* [To do] Count the lines below that include the word "dropdown" and write that number alone.

** Opening Records to use block **

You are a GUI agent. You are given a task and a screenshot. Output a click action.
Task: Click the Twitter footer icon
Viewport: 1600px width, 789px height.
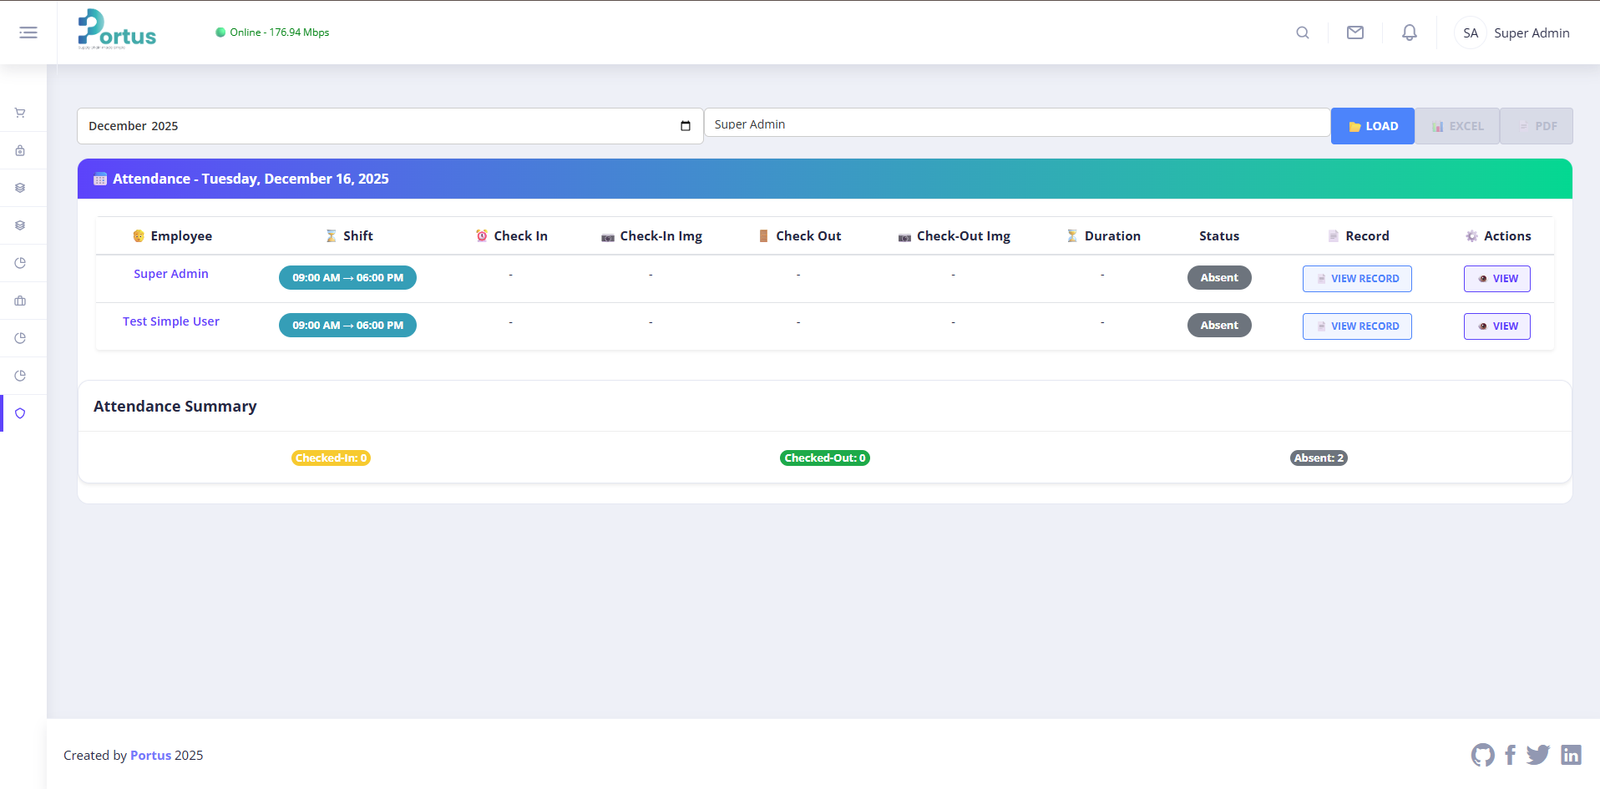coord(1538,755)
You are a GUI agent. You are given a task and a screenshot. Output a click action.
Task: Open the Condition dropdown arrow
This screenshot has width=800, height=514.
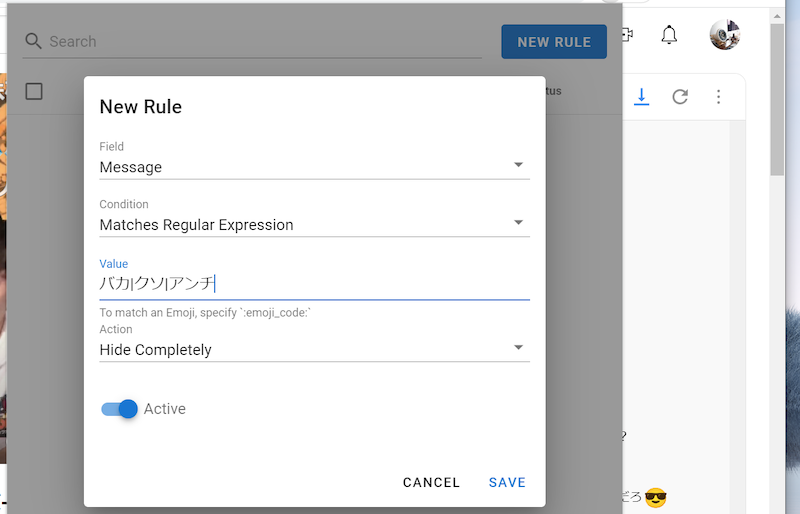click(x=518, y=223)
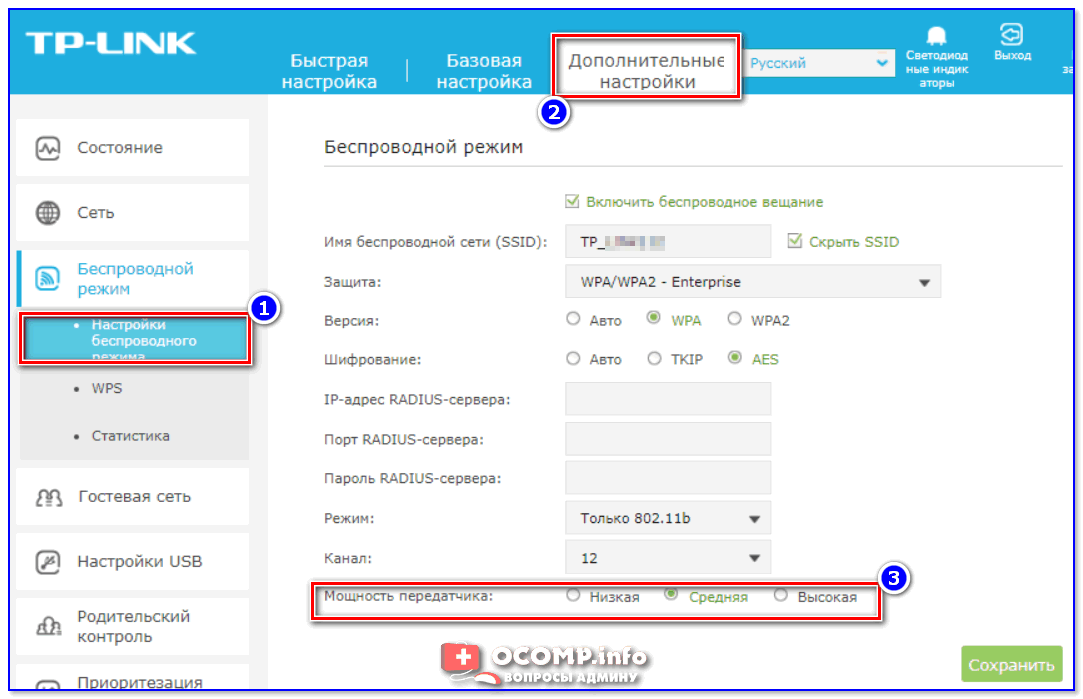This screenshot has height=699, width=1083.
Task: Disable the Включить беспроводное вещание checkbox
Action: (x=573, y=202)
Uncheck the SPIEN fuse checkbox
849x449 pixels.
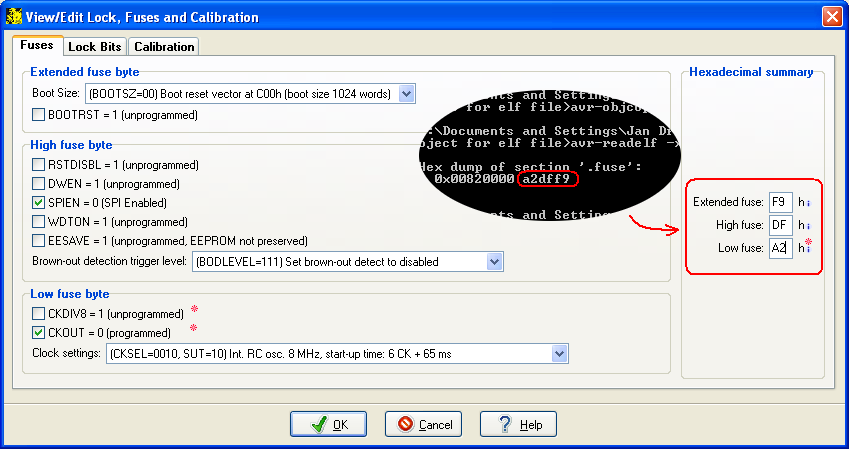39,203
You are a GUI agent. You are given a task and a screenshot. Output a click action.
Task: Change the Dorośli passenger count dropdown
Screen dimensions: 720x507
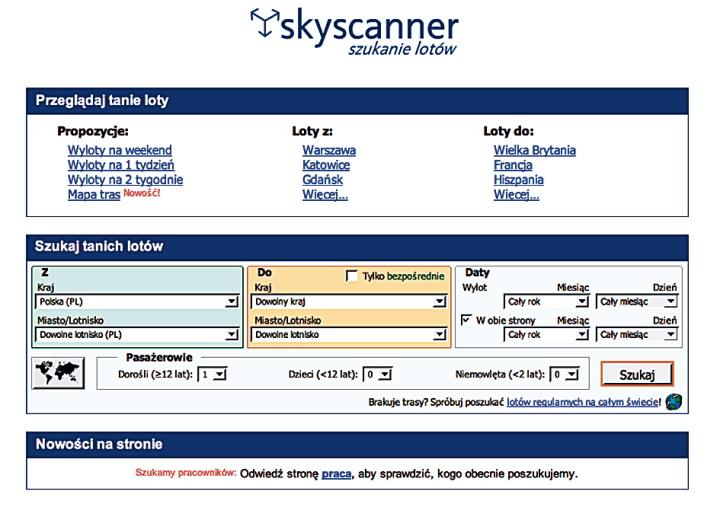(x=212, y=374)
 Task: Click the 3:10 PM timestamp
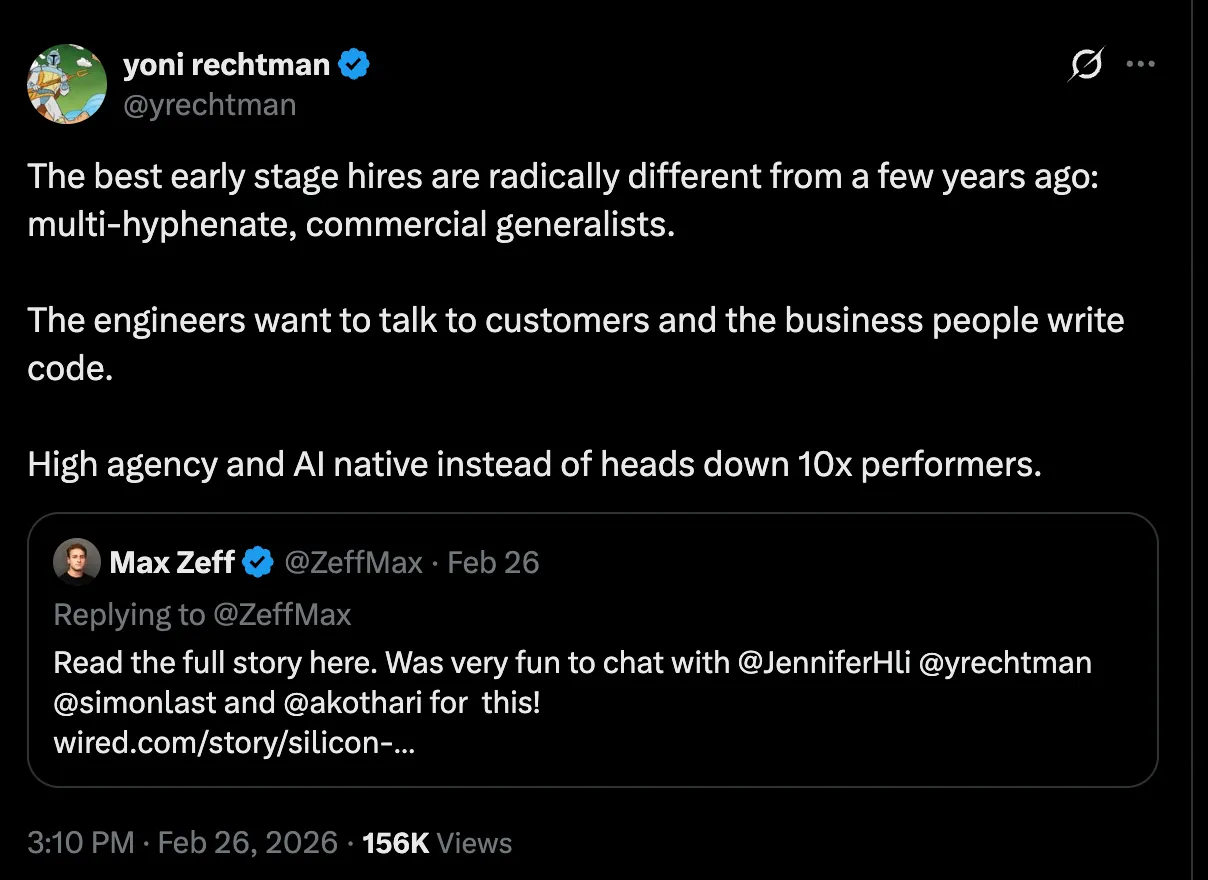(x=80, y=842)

** Closing Records to use block **

* [Result for this exercise] 2